As chronic wasting disease hovers at our doorstep, recent discoveries about how this disease spreads – and the parts of the deer it affects – should raise our collective alert level to “red.”
Chronic wasting disease (CWD) is a brain disease that affects cervids: deer, elk, and moose. It causes an affected animal’s brain to become peppered with holes, like a sponge, leading to tremors, confusion, weight loss, and – eventually – death.
Like mad cow disease, CWD is caused by abnormally shaped prions, or proteins. Unlike mad cow disease, which has killed humans who ate affected cows, thus far there is no evidence that CWD is capable of spreading to people who eat even the most risky parts of an affected deer. It has been assumed that the only potential risk existed in the consumption of a deer’s brain and spinal cord, since those parts were known to harbor the infectious prions in a deer with CWD. So there has been a lack of concern over people contracting CWD, because people generally consume only a deer’s muscle and fat.
But some scientists, including Glenn Telling of the University of Kentucky in Lexington, suspected deer muscles of harboring the disease, spelling potential concern for hunters in CWD-affected regions. CWD has been reported in 14 states and two Canadian provinces, from the Rockies to as far east as west-central New York state.
To find out if deer muscles contain CWD, Telling and his associates injected mice that were genetically altered to be susceptible to CWD with tissue from the brains and muscles of both healthy and sick deer. As expected, mice injected with healthy deer brain and muscle tissue remained healthy, and those injected with CWD-afflicted brain tissue contracted CWD. But to the surprise of many, mice injected with the muscle tissue from sick deer – the parts people are most likely to consume – eventually came down with CWD.

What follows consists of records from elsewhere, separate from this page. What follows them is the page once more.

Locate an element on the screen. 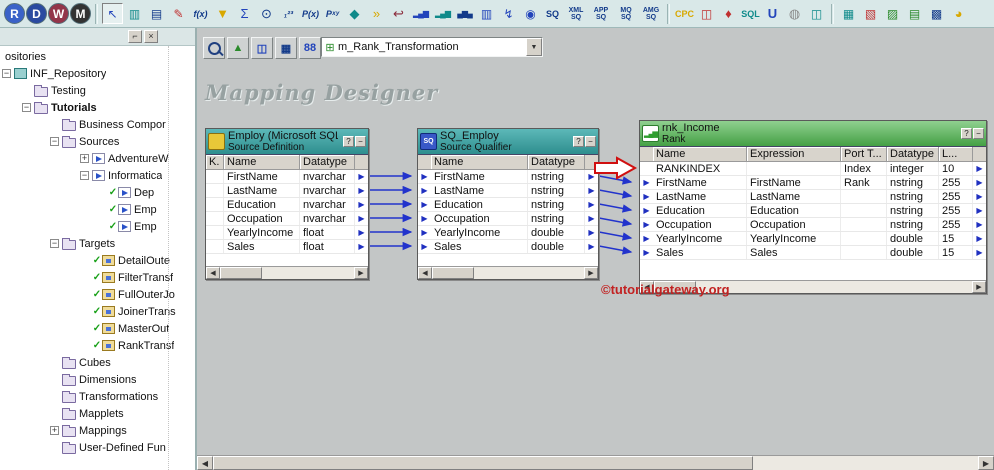 The width and height of the screenshot is (994, 470). tree-item-cubes: Cubes is located at coordinates (98, 362).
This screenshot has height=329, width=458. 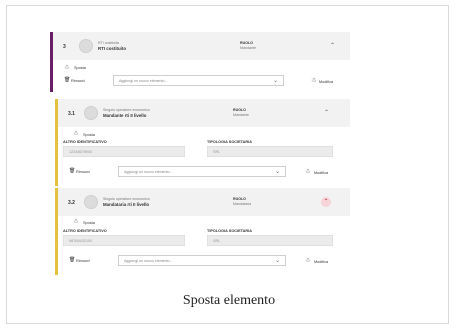 What do you see at coordinates (126, 204) in the screenshot?
I see `member-title: Mandataria rti II livello` at bounding box center [126, 204].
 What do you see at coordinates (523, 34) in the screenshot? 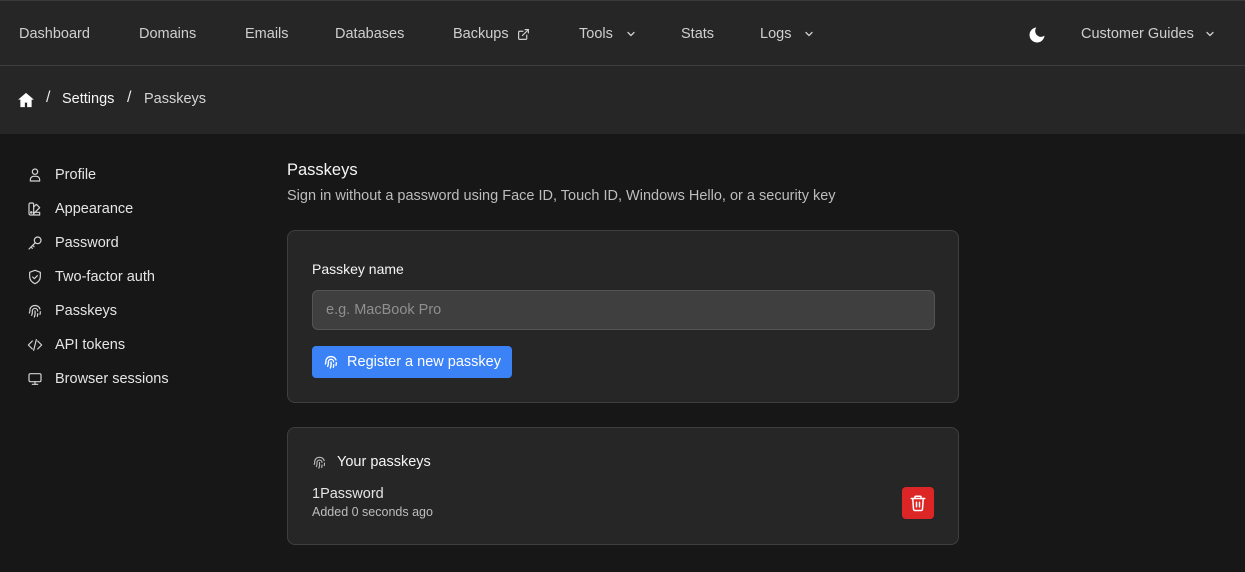
I see `external-link-icon` at bounding box center [523, 34].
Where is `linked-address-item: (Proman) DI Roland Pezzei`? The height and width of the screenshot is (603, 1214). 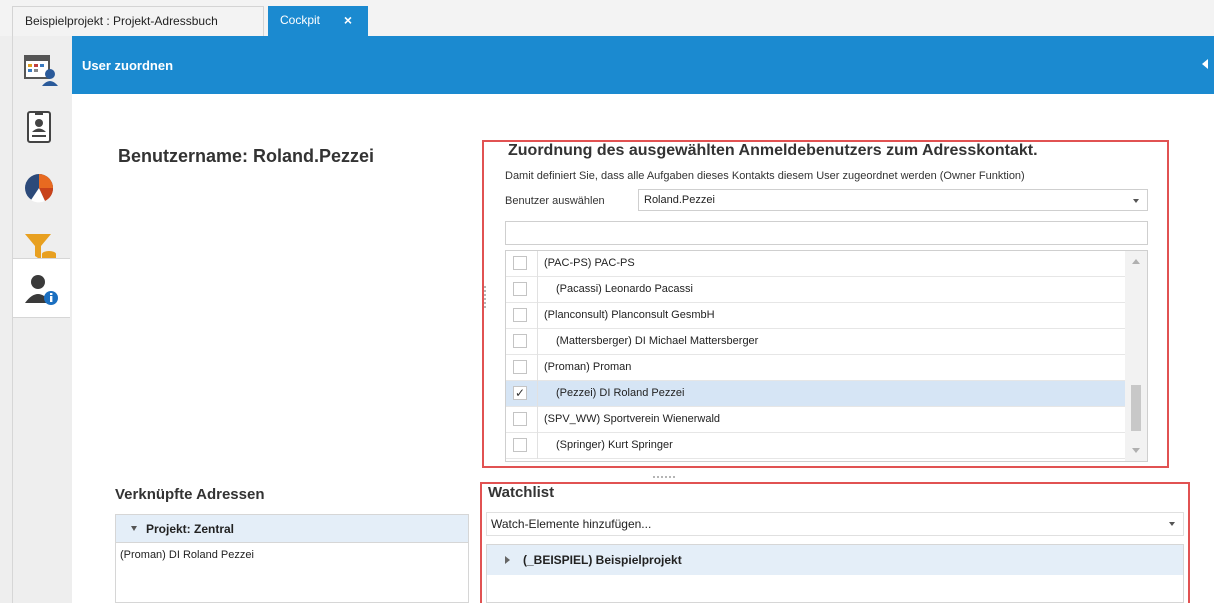
linked-address-item: (Proman) DI Roland Pezzei is located at coordinates (187, 555).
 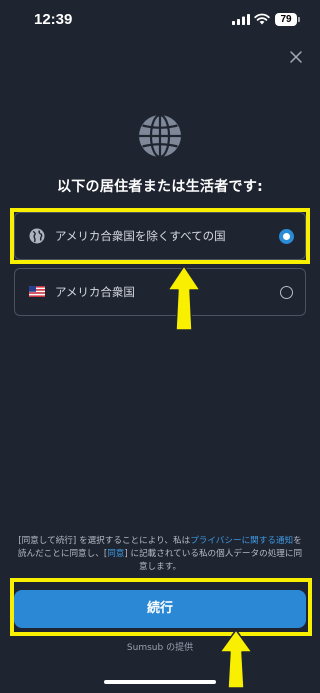 I want to click on powered-by-text: Sumsub の提供, so click(x=160, y=648).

At present, the focus of the northeastern states is on preventing CWD from becoming a concern by halting its eastward march. Since the spread has been strongly linked to game farms, New York, Vermont, Maine, Massachusetts, and New Hampshire have all banned the importation of live deer and elk (as well as certain parts of carcasses from CWD-infested areas). New York, Vermont, and Massachusetts have also banned the supplemental feeding of deer, while Maine and New Hampshire strongly discourage it.
Feeding deer is a problem because, besides disrupting their migration, wintering, and natural feeding patterns and making them more vulnerable to starvation and predation, it makes them more vulnerable to CWD by causing many deer to come into close proximity with one another and each other’s bodily fluids. Scientists have long known that CWD is transmissible through urine, feces, and blood; but according to a troubling new study, the disease can also spread through saliva.
Edward Hoover of Colorado State University in Fort Collins tested transmissibility in deer raised from birth in Georgia, a CWD-free state. Test deer were exposed to blood, a urine-feces mix, brain tissue, or saliva of deer that were dying of CWD. All test subjects, with the exception of those exposed only to the urine-feces mix, developed CWD.
This confirms that saliva, previously unsuspected as a CWD vector, can spread CWD and may indeed be one of the most effective agents of transmission, since deer are social animals that lick and groom one another. But direct deer-to-deer contact is apparently not necessary for transmission. Healthy deer entering deer-free areas that once held sick deer can easily contract CWD, and now, say scientists, their saliva – on the grass or another surface – is the most likely culprit. Another reason to not feed the deer – though for now, scientists believe, it’s still safe to eat them.